Other disorders associated with vitamin D levels

In addition, the press release mentions four other disorders where higher vitamin D levels reduce risk or improve the condition. The disorders: diabetes (81% reduced risk), multiple sclerosis (45% reduced risk), preterm birth (62% reduced risk) and poor cognitive function. As to cognitive function, those who spent the most time outdoors with the least sun protection, had better cognitive function.

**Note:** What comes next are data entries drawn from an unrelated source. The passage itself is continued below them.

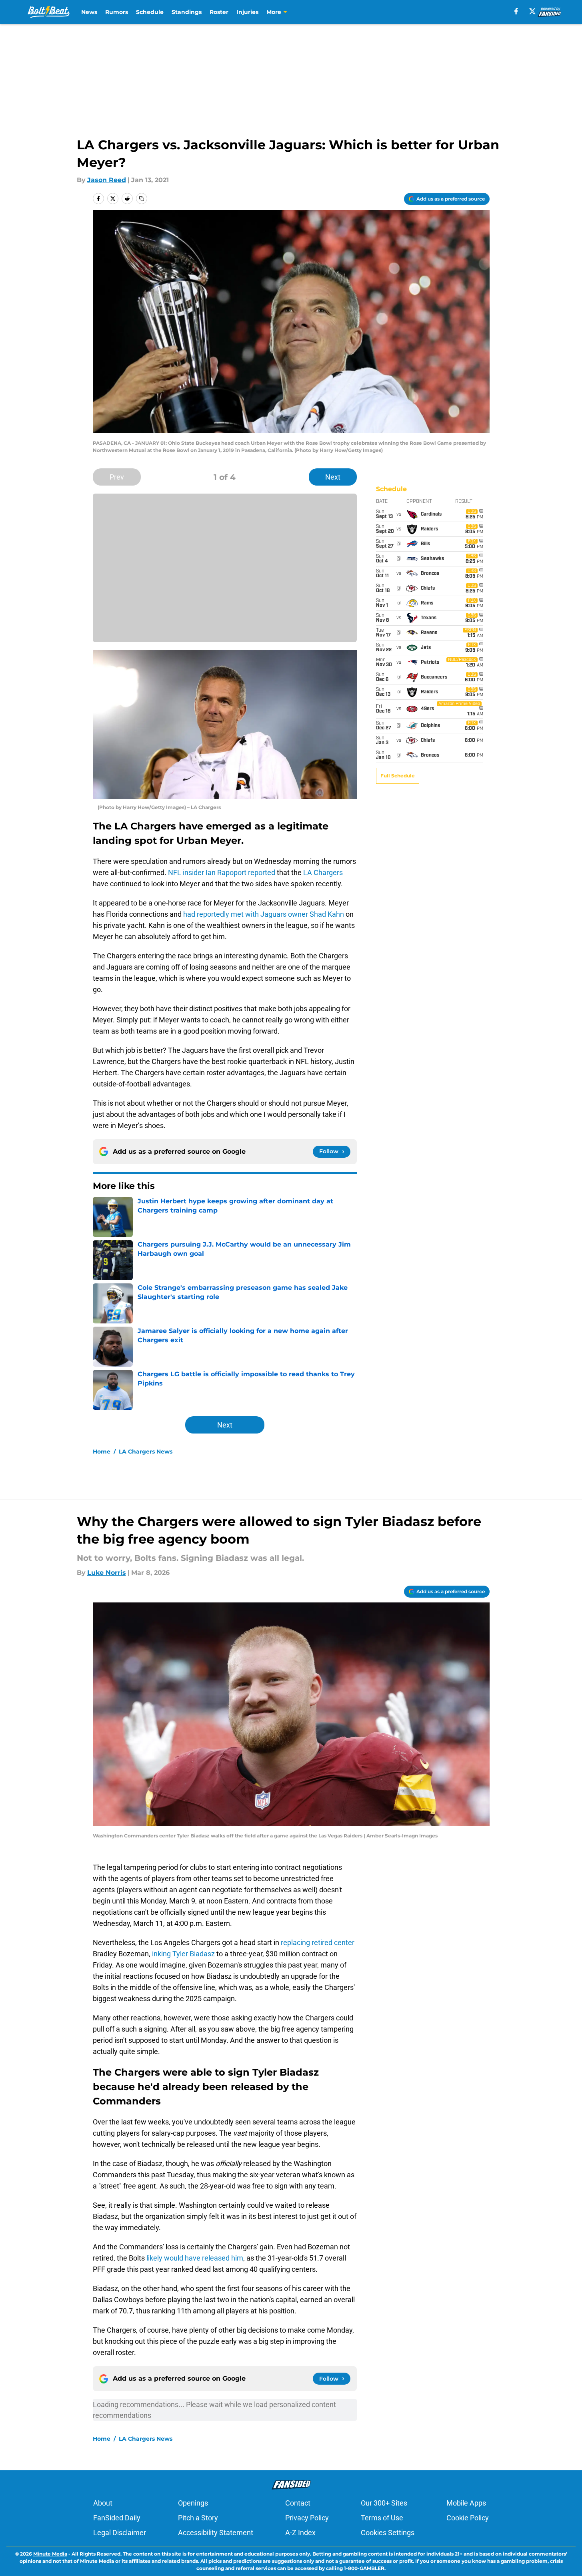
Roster (219, 12)
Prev (117, 477)
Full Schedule (397, 776)
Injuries (247, 12)
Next (332, 477)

Finally, this is an excellent press release regarding vitamin D levels and sunlight. I strongly suggest you read it. http://www.vitamindsociety.org/press_release.php?id=60 Also, see the previous blog regarding the vitamin D Society and vitamin D levels: http://sunlightinstitute.org/vitamin-d-canada-warning/

Vitamin D and sunlight are sine qua nons for health, and so are proper nutritional habits. Happy health! Be sure to read my book, Embrace the Sun, available at Amazon. Best book on sunlight and vitamin D

 

 

[1] Reichrath J. The challenge resulting from positive and negative effects of sun: how much solar UV exposure is appropriate to balance between risks of vitamin D deficiency and skin cancer? Prog Biophys Mol Biol 2006;92(1):9-16

[2] McDonnell SL, Baggerly CA, French CB, Baggerly LL, Garland CF, Gorham ED, Hollis BW, Trump DL, Lappe JM. Breast cancer risk markedly lower with serum 25-hydroxyvitamin D concentrations ≥60 vs <20 ng/ml (150 vs 50 nmol/L): Pooled analysis of two randomized trials and a prospective cohort. PLoS One. 2018 Jun 15;13(6).

[3] Bidgoli SA, Azarshab H. Role of vitamin D deficiency and lack of sun exposure in the incidence of premenopausal breast cancer: a case control study in Sabzevar, Iran. Asian Pac J Cancer Prev. 2014;15(8):3391-6.

[4] Vågero D, Ringbäck G, Kiviranta H. Melanoma and other tumors of the skin among office, other indoor and outdoor workers in Sweden 1961–1979. Brit J Cancer 1986;53:507–12.

[5] McCullough ML, Zoltick ES, Weinstein SJ, Fedirko V, Wang M, et al. Circulating Vitamin D and Colorectal Cancer Risk: An International Pooling Project of 17 Cohorts. J Natl Cancer Inst. 2018 Jun 14.